There are phantoms that follow her around. Almost like breadcrumbs leading her to a trail. A silver motorcycle that she swears could convert into twin goddesses; trench coats with bears on them that shift into wolves; black leather gloves. Any stranger with blonde hair to their shoulders and a sleek smile, but all of them are wrong, and in bars she finds herself searching for a laughter she's never heard before but knows. In trains, she's always restless, wanting to stretch, and there should always be someone in the seat in front of her that remains empty. But she thinks, the click of her heel against the carriage loud as the train slows to a stop, maybe she'll get answers today.

She's carrying only a briefcase with a day's clothing in them, steps out of the carriage into daylight. The day has never felt so bright.

There is a man waiting on the platform, trench coat, leather gloves, long blonde hair. He raises his head. Blue eyes, clear like ice.

She knows, she knows, she says his name. "Snow."

He grins.

She's expecting her name and he knows it, Claire, and she readies her polite response -

"Lightning." He says instead.

She jolts. It could be that dimensions collide, worlds align, dreams that weren't dreams come alive, the world clicks into place, and it all makes sense.

Promises, promises, in the end.

She goes to him, and surprises herself again, she's hugging him tight, and he's not letting go either.
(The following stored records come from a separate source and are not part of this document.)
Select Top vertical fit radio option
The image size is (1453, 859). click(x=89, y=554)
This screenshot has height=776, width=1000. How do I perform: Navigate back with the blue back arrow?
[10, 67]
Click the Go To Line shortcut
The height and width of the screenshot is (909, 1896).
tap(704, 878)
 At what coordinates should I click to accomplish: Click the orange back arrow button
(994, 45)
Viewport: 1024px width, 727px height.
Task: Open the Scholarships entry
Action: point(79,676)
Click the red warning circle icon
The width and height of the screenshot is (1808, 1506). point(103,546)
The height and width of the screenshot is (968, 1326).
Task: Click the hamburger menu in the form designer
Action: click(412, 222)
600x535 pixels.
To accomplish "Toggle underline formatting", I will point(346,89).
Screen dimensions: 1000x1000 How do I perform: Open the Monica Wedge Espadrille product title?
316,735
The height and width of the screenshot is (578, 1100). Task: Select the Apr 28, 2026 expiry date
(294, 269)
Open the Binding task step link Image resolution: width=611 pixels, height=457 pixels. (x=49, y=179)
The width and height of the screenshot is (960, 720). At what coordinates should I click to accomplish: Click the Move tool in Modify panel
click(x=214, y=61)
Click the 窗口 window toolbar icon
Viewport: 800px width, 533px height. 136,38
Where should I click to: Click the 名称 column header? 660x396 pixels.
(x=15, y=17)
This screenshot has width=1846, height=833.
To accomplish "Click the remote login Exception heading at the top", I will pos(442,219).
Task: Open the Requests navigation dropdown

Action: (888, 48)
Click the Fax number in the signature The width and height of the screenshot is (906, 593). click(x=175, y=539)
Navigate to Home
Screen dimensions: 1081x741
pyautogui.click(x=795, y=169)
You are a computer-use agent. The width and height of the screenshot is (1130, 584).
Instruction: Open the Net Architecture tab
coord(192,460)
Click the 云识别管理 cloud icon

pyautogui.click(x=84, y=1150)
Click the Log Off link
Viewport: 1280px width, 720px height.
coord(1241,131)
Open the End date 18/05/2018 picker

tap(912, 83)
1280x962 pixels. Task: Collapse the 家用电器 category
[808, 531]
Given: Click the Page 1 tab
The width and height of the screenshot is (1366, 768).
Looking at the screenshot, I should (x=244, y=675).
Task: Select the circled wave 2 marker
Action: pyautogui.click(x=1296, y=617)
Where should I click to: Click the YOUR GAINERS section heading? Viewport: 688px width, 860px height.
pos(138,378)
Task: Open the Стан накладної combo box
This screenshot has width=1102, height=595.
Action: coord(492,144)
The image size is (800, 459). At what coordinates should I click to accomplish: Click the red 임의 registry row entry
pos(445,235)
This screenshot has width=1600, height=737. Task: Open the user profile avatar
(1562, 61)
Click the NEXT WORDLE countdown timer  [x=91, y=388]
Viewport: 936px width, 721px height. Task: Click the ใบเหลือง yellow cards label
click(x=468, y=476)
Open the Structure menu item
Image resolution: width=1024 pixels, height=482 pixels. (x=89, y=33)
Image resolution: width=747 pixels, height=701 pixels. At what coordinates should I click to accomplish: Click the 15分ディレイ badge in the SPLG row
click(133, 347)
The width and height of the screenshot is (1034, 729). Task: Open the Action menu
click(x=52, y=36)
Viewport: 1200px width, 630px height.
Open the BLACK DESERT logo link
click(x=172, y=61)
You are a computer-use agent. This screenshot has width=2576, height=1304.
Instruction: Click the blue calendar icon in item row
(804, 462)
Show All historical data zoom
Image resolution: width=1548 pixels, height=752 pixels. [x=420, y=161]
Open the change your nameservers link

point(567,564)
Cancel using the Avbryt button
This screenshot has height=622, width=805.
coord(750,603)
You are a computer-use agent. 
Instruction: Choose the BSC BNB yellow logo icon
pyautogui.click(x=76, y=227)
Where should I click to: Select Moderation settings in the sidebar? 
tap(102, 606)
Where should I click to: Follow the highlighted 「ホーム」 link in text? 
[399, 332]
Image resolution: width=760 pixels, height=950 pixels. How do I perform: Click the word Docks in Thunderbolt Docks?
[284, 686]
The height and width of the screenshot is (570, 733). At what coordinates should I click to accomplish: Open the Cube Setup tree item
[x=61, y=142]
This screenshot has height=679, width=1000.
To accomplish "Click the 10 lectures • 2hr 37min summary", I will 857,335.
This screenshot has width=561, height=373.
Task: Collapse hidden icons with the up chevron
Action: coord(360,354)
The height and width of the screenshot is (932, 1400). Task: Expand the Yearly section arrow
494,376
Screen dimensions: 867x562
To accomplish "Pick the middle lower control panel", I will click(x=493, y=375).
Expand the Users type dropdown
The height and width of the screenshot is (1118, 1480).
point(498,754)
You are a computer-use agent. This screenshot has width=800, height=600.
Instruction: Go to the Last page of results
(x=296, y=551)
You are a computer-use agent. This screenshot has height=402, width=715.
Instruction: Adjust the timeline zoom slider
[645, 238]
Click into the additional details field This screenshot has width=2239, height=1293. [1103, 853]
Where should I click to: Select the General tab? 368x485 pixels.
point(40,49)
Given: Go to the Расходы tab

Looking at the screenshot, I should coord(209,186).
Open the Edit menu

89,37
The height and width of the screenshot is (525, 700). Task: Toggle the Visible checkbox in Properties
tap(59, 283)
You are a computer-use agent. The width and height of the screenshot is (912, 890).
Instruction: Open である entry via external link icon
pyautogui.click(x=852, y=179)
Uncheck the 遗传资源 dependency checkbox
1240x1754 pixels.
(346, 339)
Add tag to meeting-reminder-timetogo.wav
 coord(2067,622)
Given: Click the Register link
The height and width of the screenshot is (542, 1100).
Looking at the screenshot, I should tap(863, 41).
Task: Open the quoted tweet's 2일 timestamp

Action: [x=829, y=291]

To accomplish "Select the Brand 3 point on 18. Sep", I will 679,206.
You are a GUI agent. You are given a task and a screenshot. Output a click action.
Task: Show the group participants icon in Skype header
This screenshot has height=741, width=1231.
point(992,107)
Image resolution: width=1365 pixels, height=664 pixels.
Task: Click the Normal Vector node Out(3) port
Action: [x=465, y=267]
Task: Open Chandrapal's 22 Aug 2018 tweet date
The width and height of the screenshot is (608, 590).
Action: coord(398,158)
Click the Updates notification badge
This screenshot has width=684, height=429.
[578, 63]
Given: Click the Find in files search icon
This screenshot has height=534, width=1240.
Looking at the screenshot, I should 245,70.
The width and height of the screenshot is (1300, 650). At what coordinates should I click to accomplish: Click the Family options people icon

"Sorry," she says, thinking of all those silent nights, dreams that were not dreams where she averted her eyes, "am I late?"

And he presses back against her, warm, chuckling, sending shivers down her spine, kisses on her forehead, cheeks, eyes, "No, no. Right on time." And kisses her properly, again.

And she feels, in her belly, these are what his promises mean. Something so right, that this time, this time, they can be. After centuries, he feels the same, after all: warm, alive, and free.